Tuesday, August 4, 2009
Exhibit Hall NE & SE, Albuquerque Convention Center
Quanfa Zhang and Siyue Li, Key Laboratory of Aquatic Botany and Watershed Ecology, Wuhan Botanical Garden, the Chinese Academy of Sciences, Wuhan, China

The increases in nitrogen concentrations in stream water are observed throughout the world, and that leads to various environmental implications. Researches have reported the associations between levels of nitrogenous compounds in streams and land use/land cover, and indicated significant contributions by agriculture and urban land uses in a catchment. The mitigation abilities of nitrogen loads in riparian zone and vegetation coverage in a catchment have been presented in various studies, while the relative influence of riparian zone versus the whole watershed on stream water are mixed. We conducted a research on the upper Han River basin, a mountainous region of the Qinling and Daba Mts of China. NO3-N and NH4+-N in streams were determined and land use and land cover in the basin were derived using Landsat TM and +ETM. Correlation analysis and stepwise multiple regression for nitrogen in streams and landscape within the whole watershed and 100 m buffer in the different hydrological regime were conducted.

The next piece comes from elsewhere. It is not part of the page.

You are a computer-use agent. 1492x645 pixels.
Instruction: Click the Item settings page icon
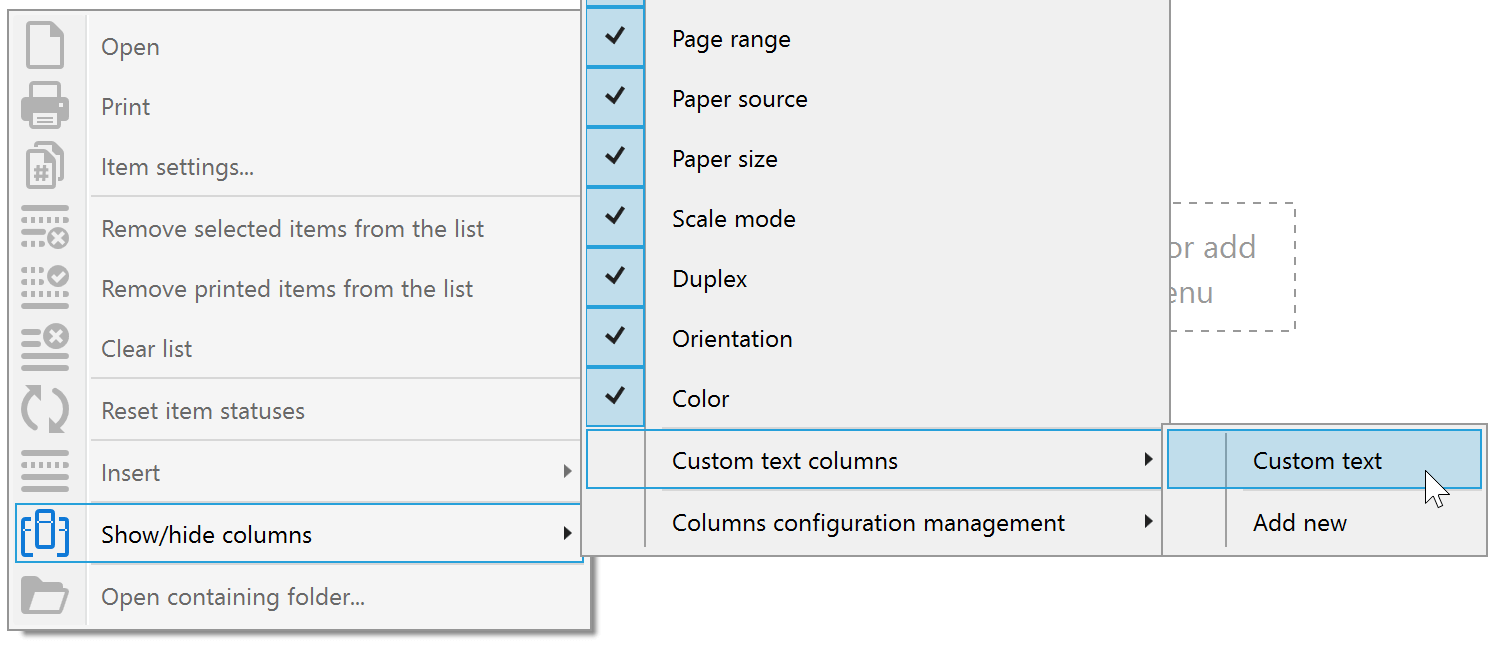[x=45, y=166]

The results indicate that nitrogenous compounds in rivers are better predicted by land uses in the entire catchment than those close to stream network. The significant associations between nitrogen and vegetation demonstrate the overall influence of dominant coverage of vegetated land use in the basin on stream water nitrogen concentrations. Meanwhile, the results also demonstrate that Nitrate-N is predicted by bareland in low follow period, yet by forest cover in high flow period in the riparian zone. Ammonium-N, the main pollutant in the basin, is poorly correlated with land use in the riparian zone, while significantly linked to bareland and vegetated land cover within the watershed in high flow period. Our results suggest the remarkable interaction among water flow seasonality, landscape setting and nitrogenous concentrations in streams.